### To do:
Once the line holding "Task: Expand the mail icon dropdown arrow" is found in the entries below, transcribe exactly every line up to and including the one holding "841x598 pixels.", but leave out the pictures.

### Data section:
☆ ☆ ☆ ☆ ☆ ☆ ☆
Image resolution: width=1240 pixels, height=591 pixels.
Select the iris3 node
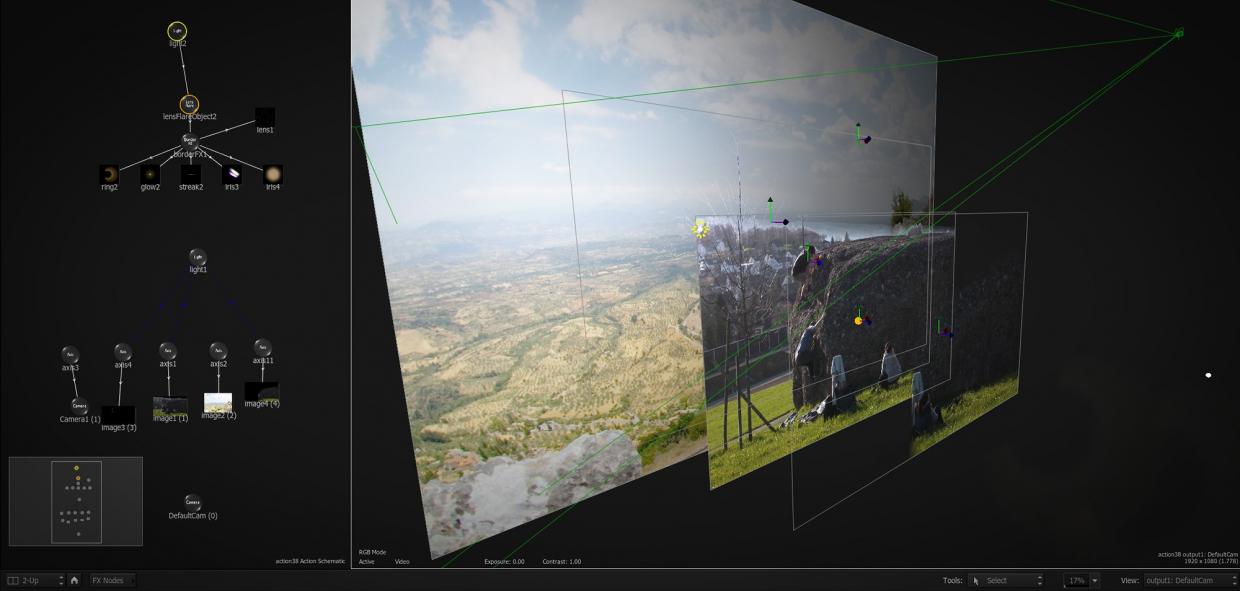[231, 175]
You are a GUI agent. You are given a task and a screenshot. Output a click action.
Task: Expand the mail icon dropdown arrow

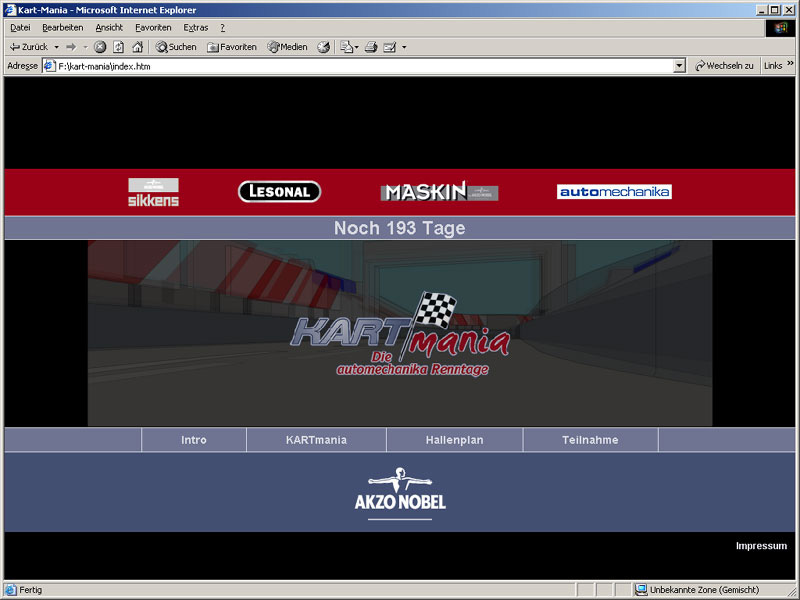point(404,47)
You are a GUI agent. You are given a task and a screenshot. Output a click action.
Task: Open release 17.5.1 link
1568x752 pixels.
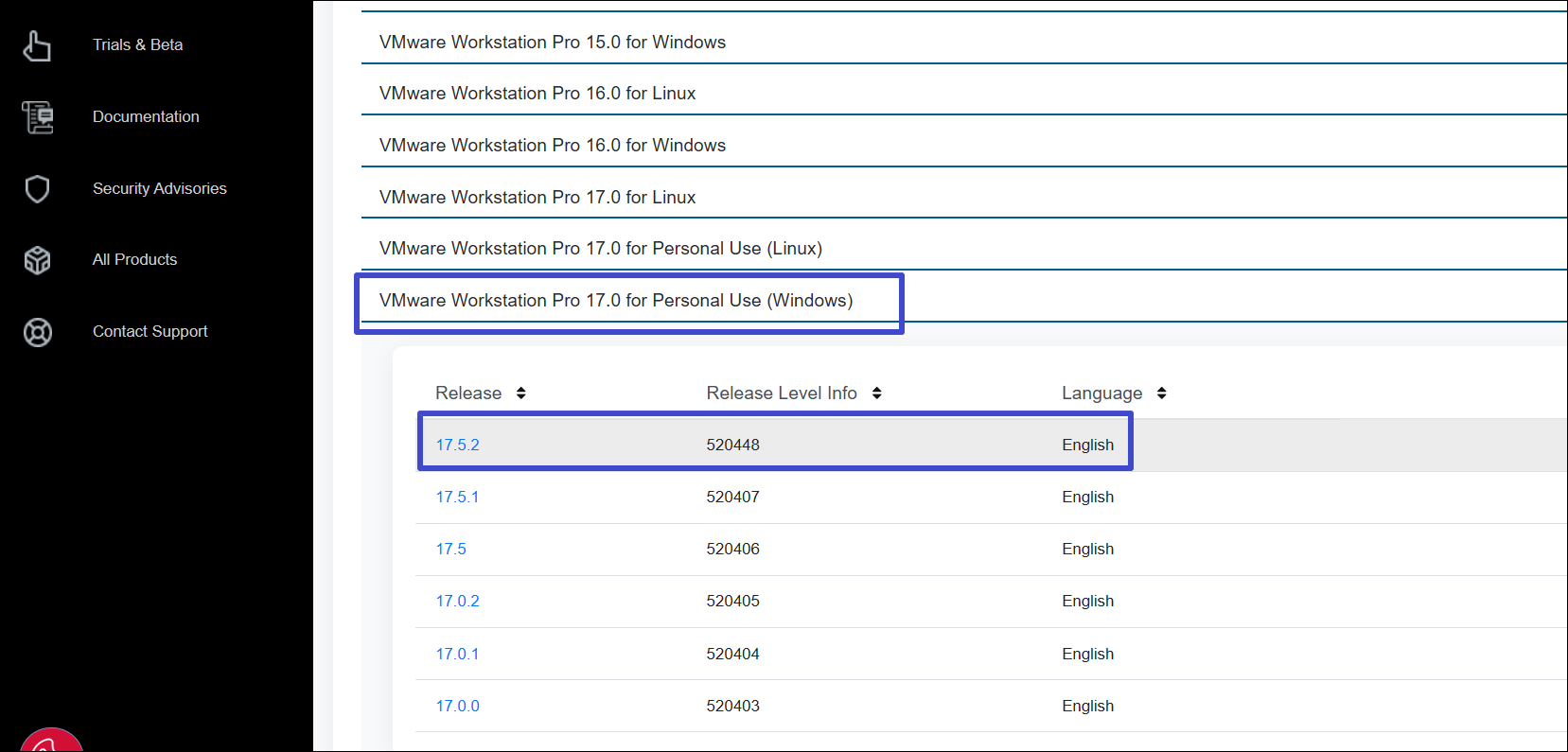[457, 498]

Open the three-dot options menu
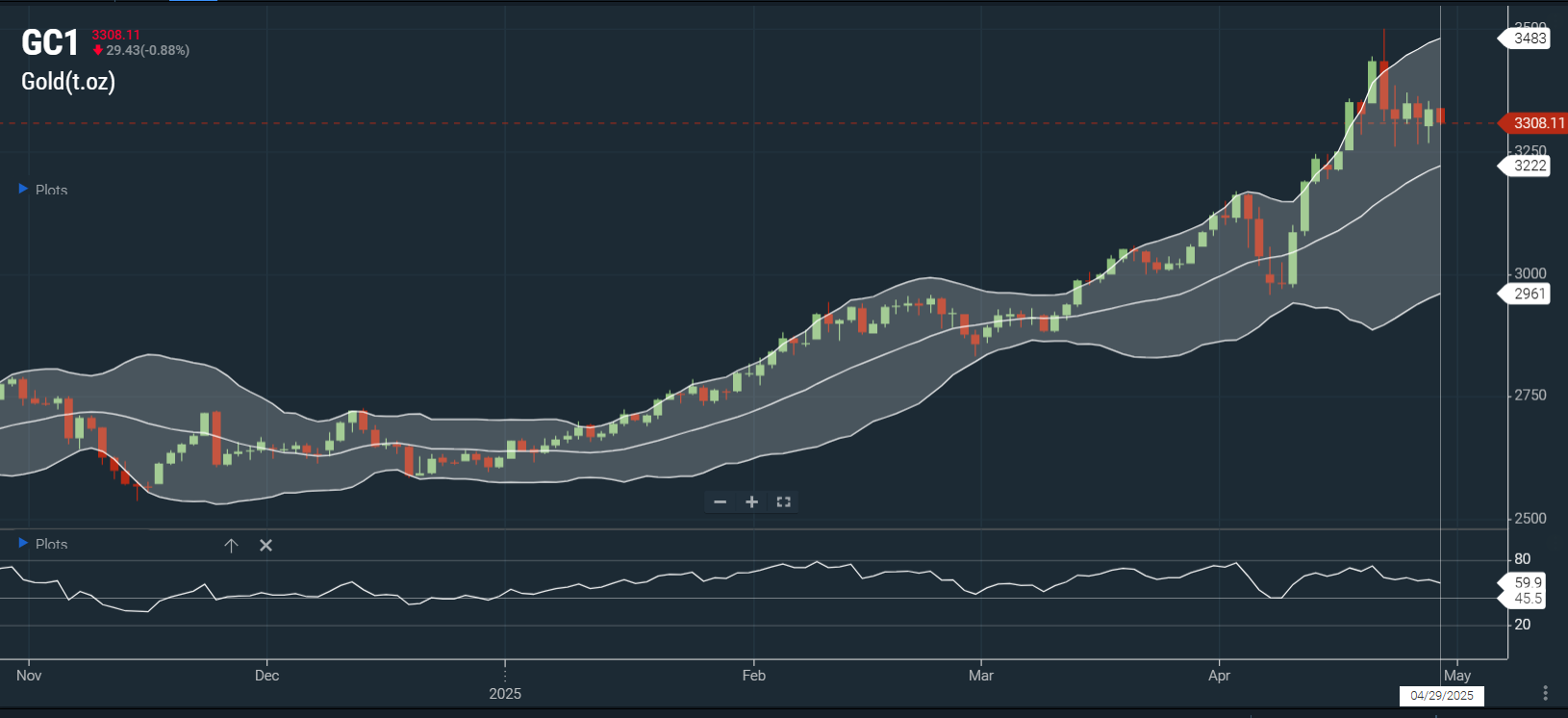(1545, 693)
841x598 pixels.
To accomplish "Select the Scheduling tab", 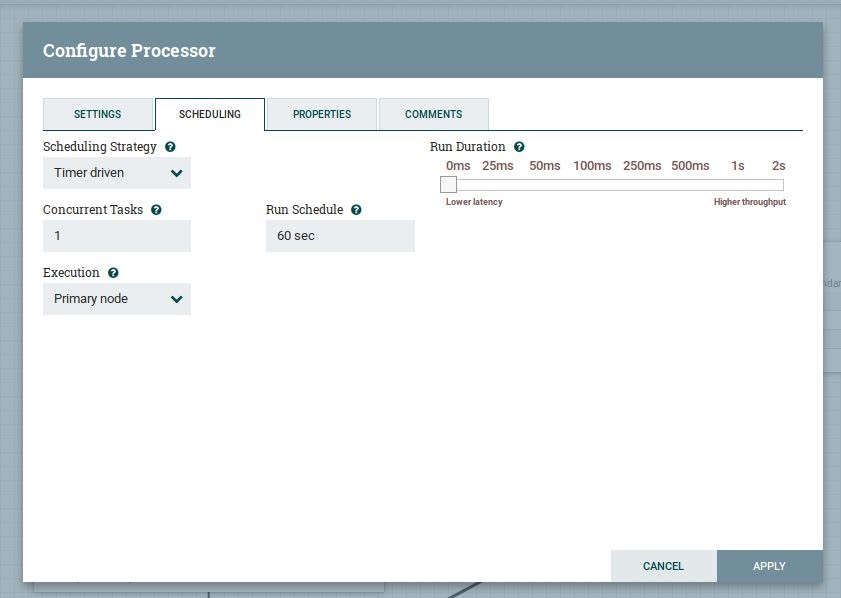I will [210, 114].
☆ ☆ ☆ ☆ ☆ ☆ ☆
### Answer for the task:
Task: Expand the mail icon dropdown arrow

point(404,47)
You are a GUI agent. You are given a task and a screenshot. Output a click action.
Task: Open release 17.5.1 link
1568x752 pixels.
[457, 498]

Open the three-dot options menu
(1545, 693)
841x598 pixels.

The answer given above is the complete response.